吹雪の中の回想:自慢の息子と、使い捨ての私
一寸先も見えぬ闇の中、私は兄が亡くなった日のことを思い出していた。 経営センス0の板長。父の自慢の息子。借金まみれで見栄を張り、実家に逃げ帰ってきた「自慢の息子」。
兄が亡くなった一報を入れた亡き母は、私にこう叫んだ。 「どうすんのよ! 朝起きたら亡くなってたのよ! どうすんの!」
冷酷だと言われるかもしれないが、私はこう返した。 「だからどうした。亡くなったらそのように対応すればいい。これで甥や姪は、兄の生命保険で大学に行ける。あいつのクソのような人生から、ようやく子供たちが救われたんだ。良かったな」
「人でなし! 亡くなった兄を労わる心はないのか!」と母は泣いた。 だが、私は問いたい。「お前たちは私を労わったか? 愛したか?」
葬儀は最悪だった。見栄とプライドの塊である父は、家族葬で済むはずの規模を300人の参列者を呼ぶ大博覧会に変えた。 終わった後の香典集計。費用が賄えるはずもない。もう一人の兄に父が金を無心すると、「今は資金繰りが厳しくて」とブランド服を着た兄は逃げた。
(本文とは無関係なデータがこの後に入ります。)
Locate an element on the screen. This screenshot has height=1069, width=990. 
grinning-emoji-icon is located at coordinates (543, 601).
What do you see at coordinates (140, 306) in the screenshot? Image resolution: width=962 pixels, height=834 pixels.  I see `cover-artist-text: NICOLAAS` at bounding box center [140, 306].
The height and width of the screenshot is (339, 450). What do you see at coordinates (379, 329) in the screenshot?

すると父は私を向いて言った。 「そうか、社長は大変だからな。時雨、お前はいいな? 分かってるな?」
私に何をしろというのか。何かが弾け飛び、父の胸ぐらを掴みかかった……そこで回想は途切れ、私は倒木の前に立ち尽くしていた。
降臨:チェンソーマン
職場への道は巨大な倒木に封鎖されていた。私は車を降り、チェーンソーを手に取った。 静まり返った雪道に、金属が擦れる音が響く。
「……動けよ」
スターターロープを迷いなく引き抜いた。 瞬間、静寂は切り裂かれ、腹の底を揺さぶる爆音とともに、私の腕は凶悪な「鋼の刃」へと変貌する。 立ち塞がる巨木に対し、私は咆哮とともに回転する刃を叩きつけた。
「ハハハッ! もっと硬くねえと、腹いっぱいにならねえだろ!」
切り屑が雪のように舞い、樹液が顔を汚しても、私は笑っていた。 一刀両断。 自重で崩れ落ちる巨木の断末魔を、爆音でかき消す。
「見てろよ、クソったれな大木。俺のチェンソーで、バラバラの薪にしてやるからよお!」 「食え! もっと食え! 最高のジャムパンを食うためなら、これくらい朝飯前だぜ!」
浄化、そして聖水へ
作業が終わったのは朝の7時。 そこへ、五感を喪失した二日酔いの群れが出社してきた。 「いやー! 時雨! 悪い悪い!」 例の上司だ。
冷え切った身体と、過去の記憶で凍てついた心。私は限界だった。 「覚悟しておけ。お前は今年度中に管理職から引きずり下ろす。仕事の責任も理解できぬ膿は、出し切らんとあかんな」
これで奴の二日酔いも吹き飛んだだろうか。 大事にされれば恩で返し、雑巾のように扱われれば憎しみで返す。 簡単なことなのに、私の親も、この上司も、なぜそれが分からないのか。
世界には、我が子に無償の愛を注ぐ人々がいる。その姿を見ていると、心が安らぐ。 私も、娘に対しては常にそうありたい。ただ、度が過ぎて「ファザコン」にならない程度に、大切に守っていこうと思う。(16にもなって父にべったりなのが非常に不安…)
さて、荒んだ精神をルイボスティーで温め直そう。 今日は……また、何本か髪が抜けたかもしれないな。ははは。